> [THE INPUT]:
§
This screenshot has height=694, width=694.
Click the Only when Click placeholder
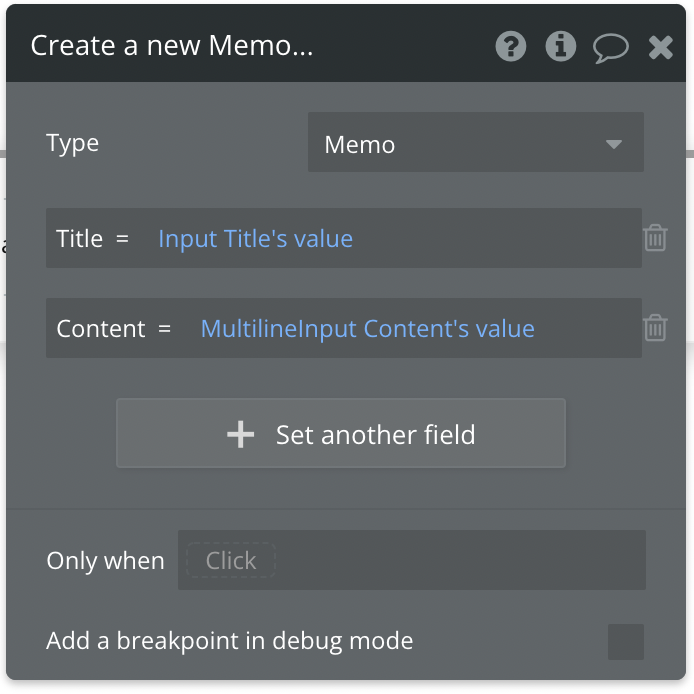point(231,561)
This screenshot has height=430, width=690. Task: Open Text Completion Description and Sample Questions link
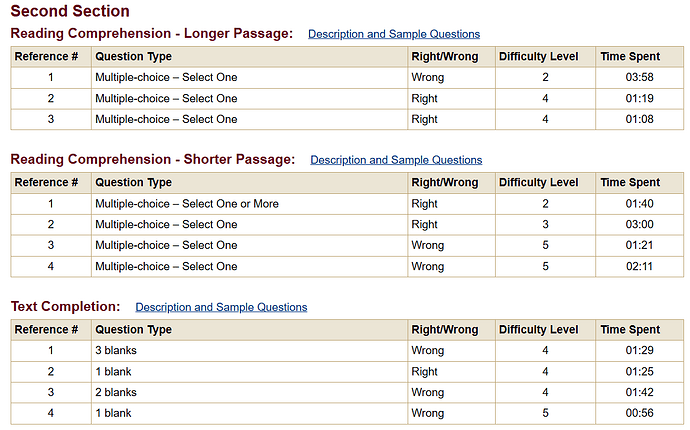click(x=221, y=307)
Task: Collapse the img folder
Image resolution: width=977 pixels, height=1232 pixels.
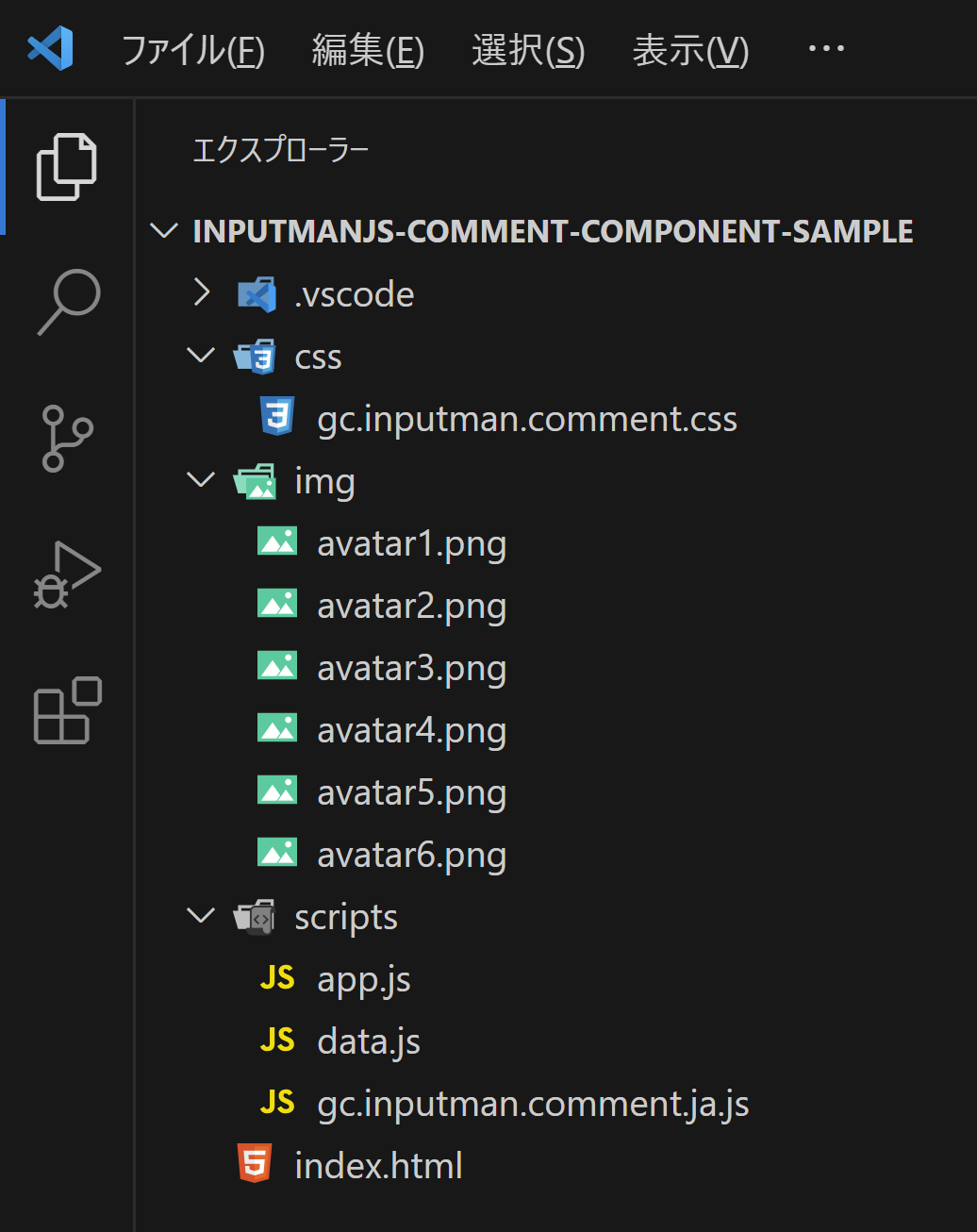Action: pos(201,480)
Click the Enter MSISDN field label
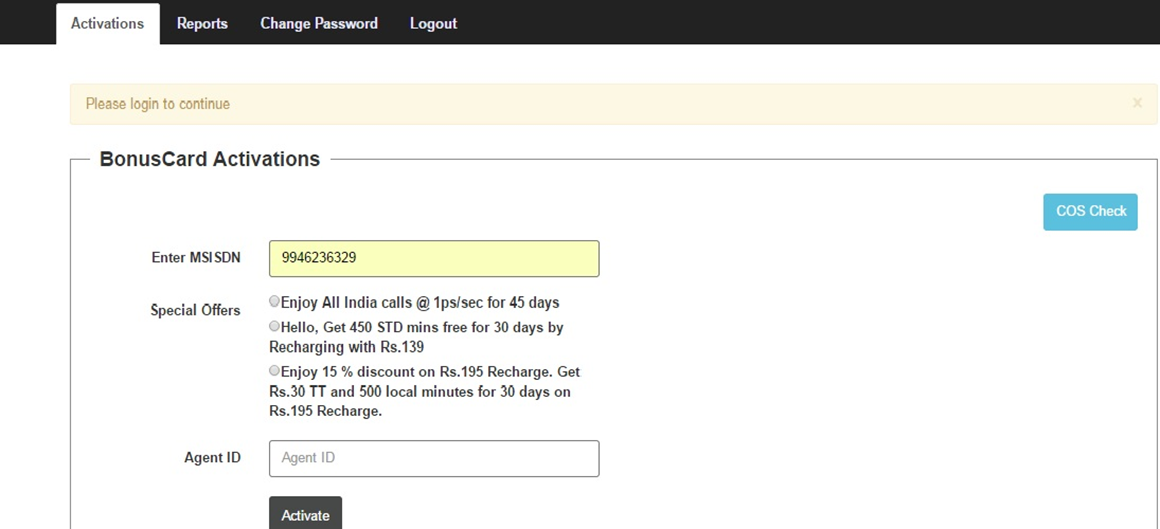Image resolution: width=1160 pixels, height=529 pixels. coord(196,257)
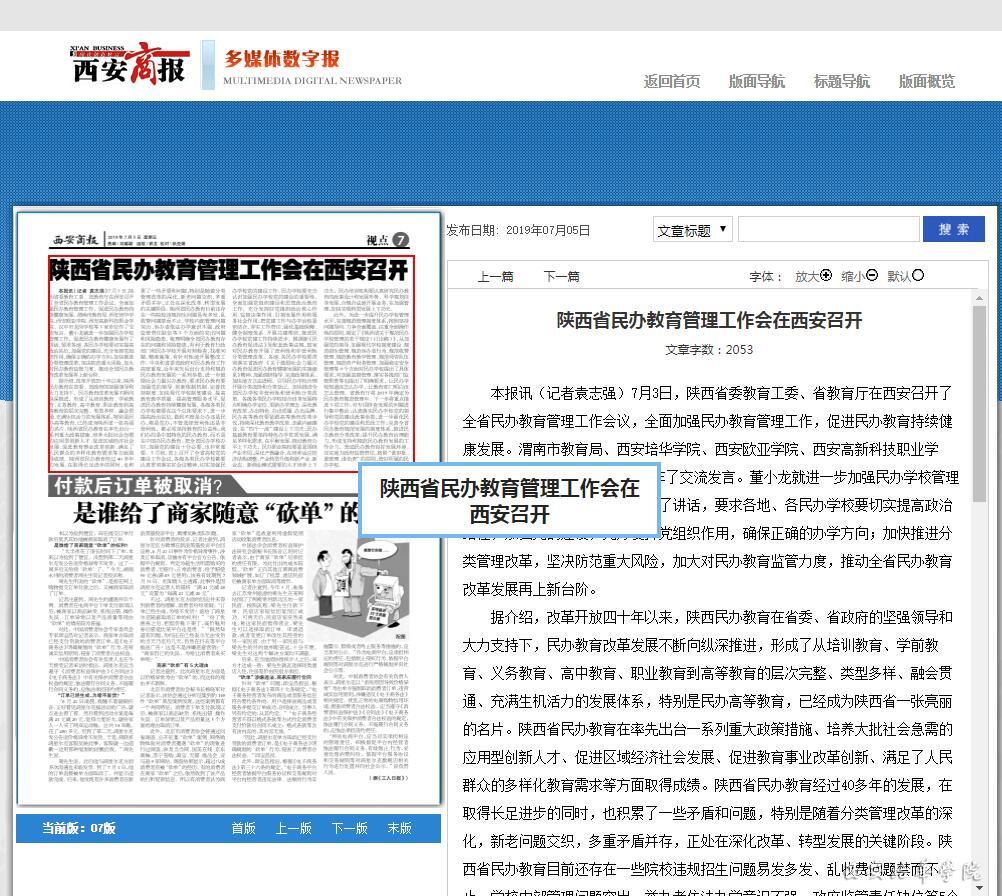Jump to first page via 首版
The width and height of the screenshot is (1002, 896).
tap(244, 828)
§
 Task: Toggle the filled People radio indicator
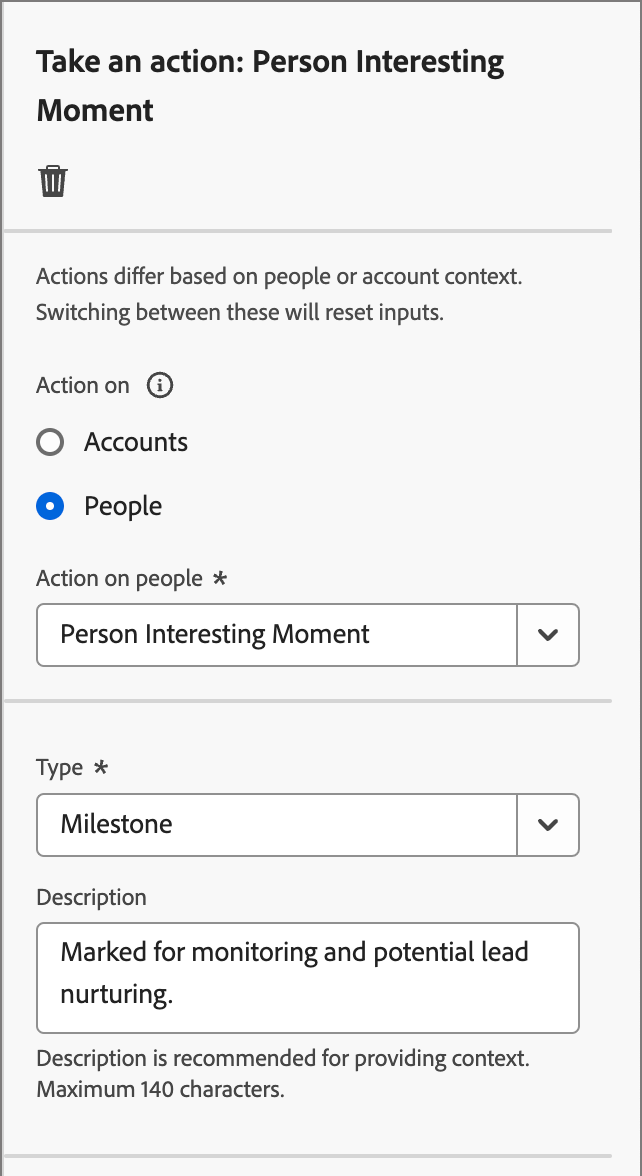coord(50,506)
§
> [WHAT THE TASK REQUIRES]:
Rewrite the data from the line that contains "This screenshot has height=694, width=694." through the line that contains "tap(244, 828)", swapping "folder" for "directory" and keeping everything else the same. Omit the pictures.

> [TASK SOLUTION]:
This screenshot has height=694, width=694.
Click the Only when Click placeholder
point(231,561)
This screenshot has height=430, width=690. Task: Open Text Completion Description and Sample Questions link
click(x=221, y=307)
Task: Collapse the img directory
Image resolution: width=977 pixels, height=1232 pixels.
Action: pos(201,480)
Click the Enter MSISDN field label
Image resolution: width=1160 pixels, height=529 pixels. coord(196,257)
Jump to first page via 首版
The width and height of the screenshot is (1002, 896).
tap(244, 828)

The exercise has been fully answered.